Cloud Environment Deployment via Configuration Management
Find Innovative SolutionsGenerate Solutions
Solution Overview
Problem
The deployment of cloud environments across large organizations is hindered by heterogeneity in cloud services and technologies, requiring extensive manual intervention and taking weeks to complete, while existing automated methods are limited by hardware architecture and user data restrictions.
Innovation Solution
A method for rapid, automatic deployment of a cloud environment using a configuration management database to store and generate data for software components, reducing user input through a user interface and orchestrator-driven deployment sequence, with data validation and testing to ensure security and adaptability.
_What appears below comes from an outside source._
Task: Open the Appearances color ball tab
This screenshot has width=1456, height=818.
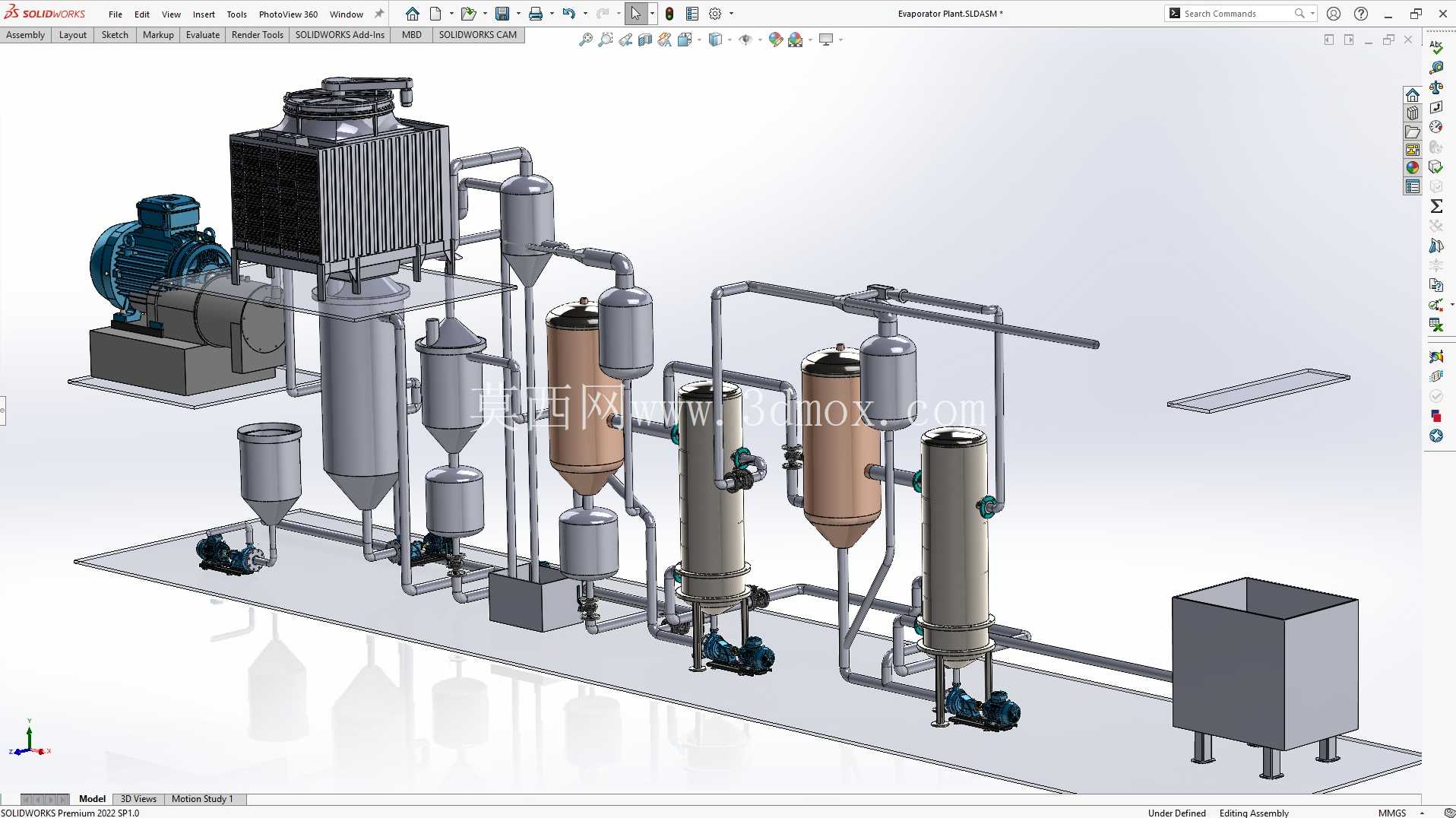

Engineering Contradictions & Design Principles
Engineering Contradiction Analysis
1Adaptability or versatility
If manual deployment methods are used to accommodate heterogeneous cloud services and technologies, then adaptability to different organizational needs is improved, but deployment time increases to weeks and complexity increases
Solution Approach 1:
The system dynamically changes deployment parameters by automatically generating configuration data including random IP addresses, hostnames, and security credentials. This allows the same deployment framework to adapt to heterogeneous cloud environments without manual reconfiguration, reducing deployment time while maintaining adaptability to different organizational needs
Solution Approach 2:
The deployment system performs self-service by automatically discovering hardware architecture, generating configuration data, and deploying software components without requiring manual intervention. The system self-adapts to different cloud services and technologies through automated configuration generation, eliminating the time-consuming manual deployment process while preserving adaptability
2Productivity
If existing automated deployment methods are used, then deployment speed is improved, but restrictions on hardware architecture and user data reduce adaptability
Solution Approach 1:
The deployment system achieves universality by implementing a hardware-agnostic configuration generation approach that can deploy across diverse hardware architectures including virtual machines, bare metal servers, and containers. The system generates universal configuration data that adapts to different hardware types without requiring architecture-specific automation scripts, maintaining both high deployment speed and broad hardware adaptability
Solution Approach 2:
The system segments the deployment process into independent configuration generation and execution phases. By generating configuration data separately from the actual deployment execution, the system can adapt to different hardware architectures through configurable parameters without sacrificing deployment speed. This segmentation allows flexible adaptation to various hardware types while maintaining automated efficiency
3Ease of operation
If user-provided data is used for deployment, then initial setup is simplified, but security is reduced due to opaque data requirements
Solution Approach 1:
The system introduces an intermediary configuration generation layer between user input and actual deployment. Instead of requiring users to directly provide sensitive deployment data, the system generates secure configuration data (IP addresses, credentials, hostnames) as intermediaries that bridge user requirements with secure deployment practices. This maintains ease of operation while enhancing security through automated credential generation
Data Source
AI summary
A method for the rapid, automatic, and adaptative deployment of a cloud environment that is secure, that adapts to different hardware architectures, network architectures, cloud services, technologies, and user needs, and that requires minimal user input. Configuration data may be generated for a collection of software components, which may include user inputs and randomly generated data. This data may be stored in a configuration database that is updated as deployment proceeds. Available hardware such as servers, storage, and networks may be discovered automatically and added to the configuration database. An initial software component may be deployed to coordinate subsequent steps, and then additional software components may be deployed in a sequence that considers dependencies. Software components may be organized into deployment groups. Users may select subsets of the components to deploy. The deployed cloud environment may be tested and validated automatically.